**What is being asked:**
Output word for word the lines from the one with "Click the Phone field label" to the final line of the data, both ends included, but skip the pictures.

**Input:**
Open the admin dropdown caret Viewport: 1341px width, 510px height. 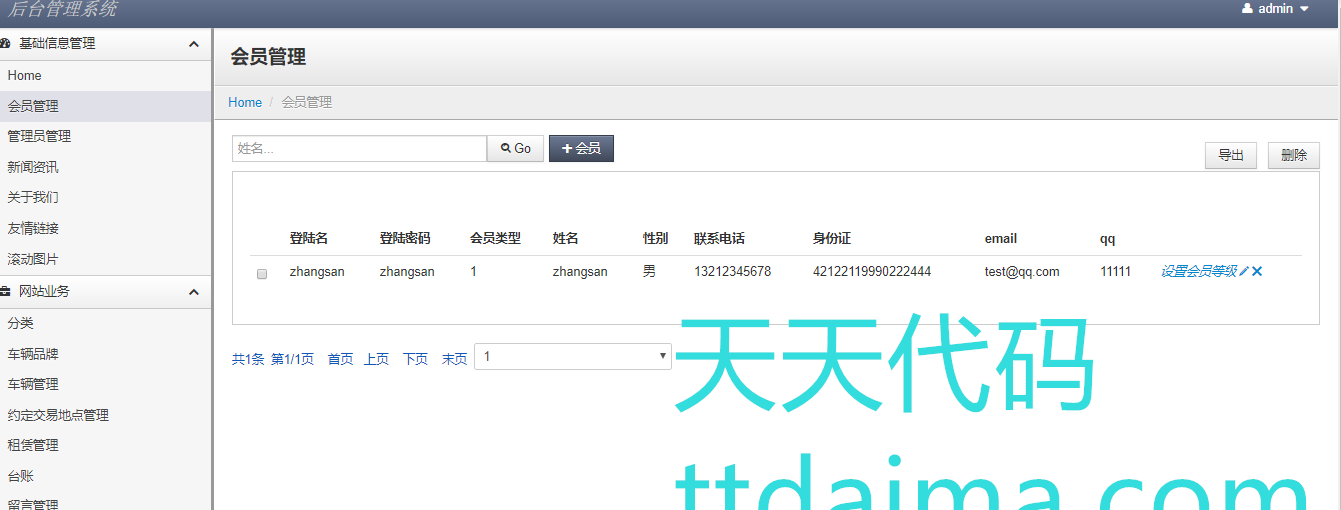pyautogui.click(x=1304, y=9)
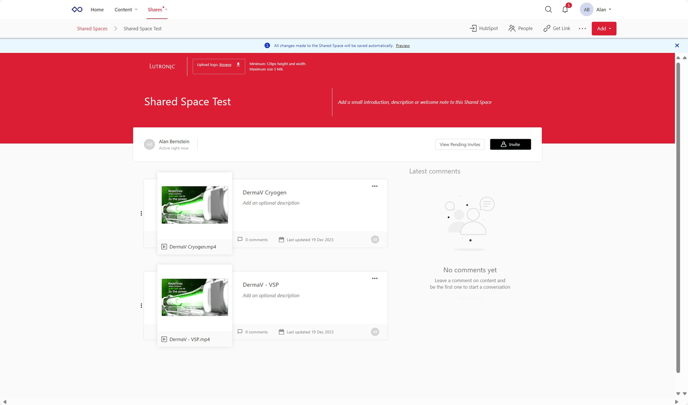
Task: Expand the Content dropdown menu
Action: 126,9
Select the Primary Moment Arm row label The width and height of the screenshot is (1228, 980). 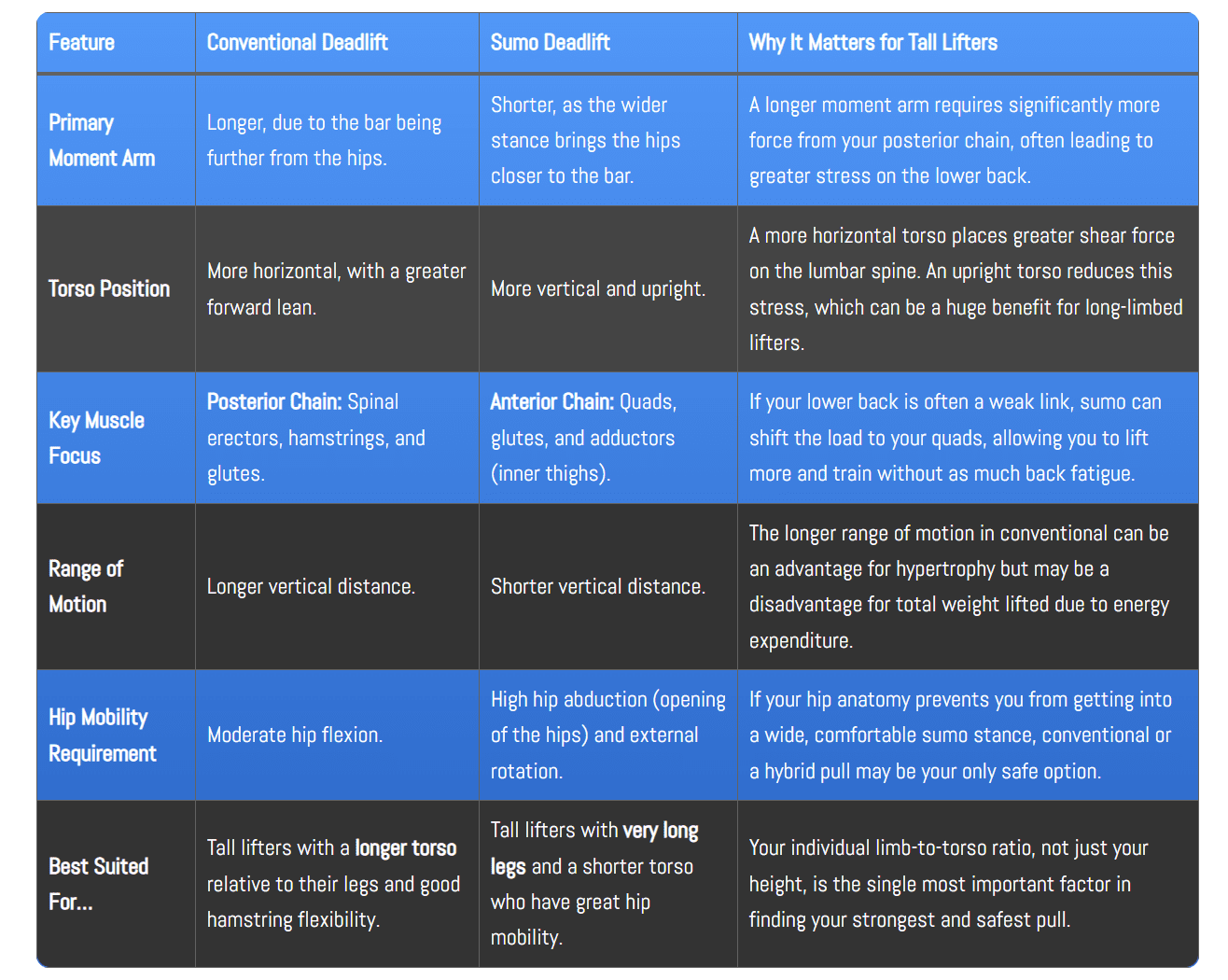click(102, 141)

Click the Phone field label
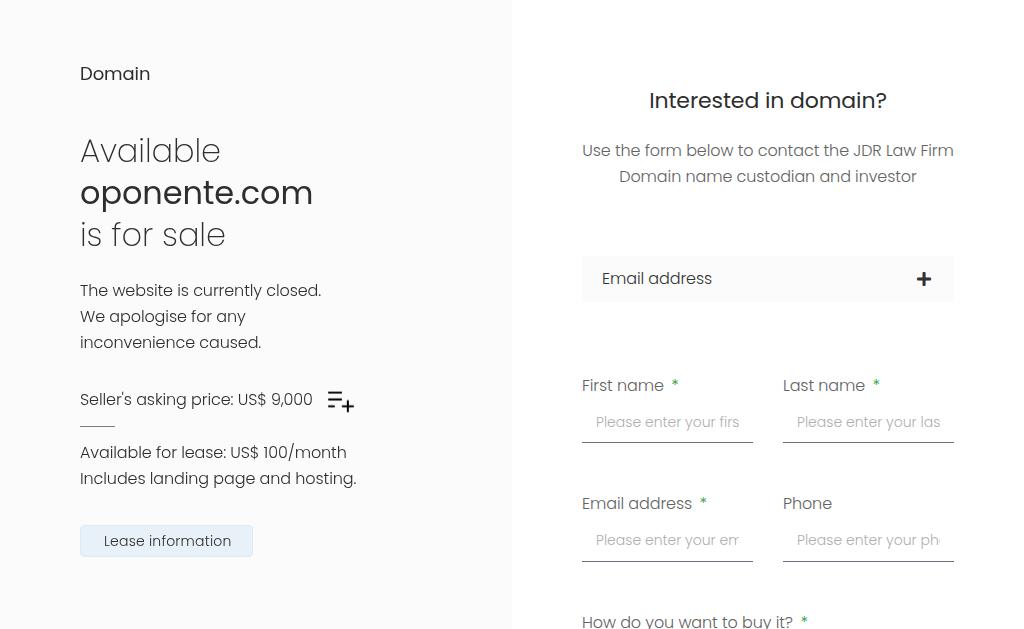pyautogui.click(x=807, y=504)
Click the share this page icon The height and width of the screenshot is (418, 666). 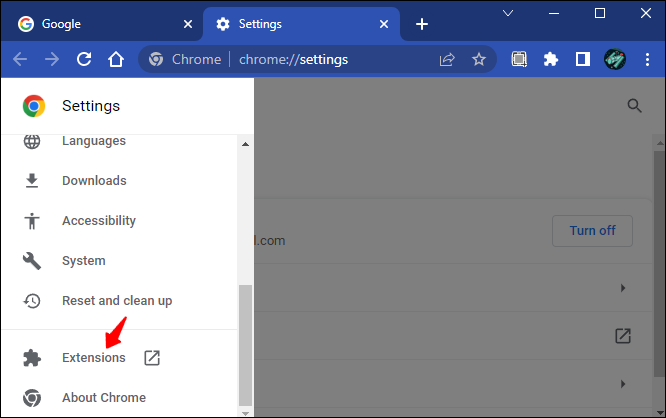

**Response box:**
Click the Phone field label
pyautogui.click(x=807, y=504)
Click the share this page icon The height and width of the screenshot is (418, 666). 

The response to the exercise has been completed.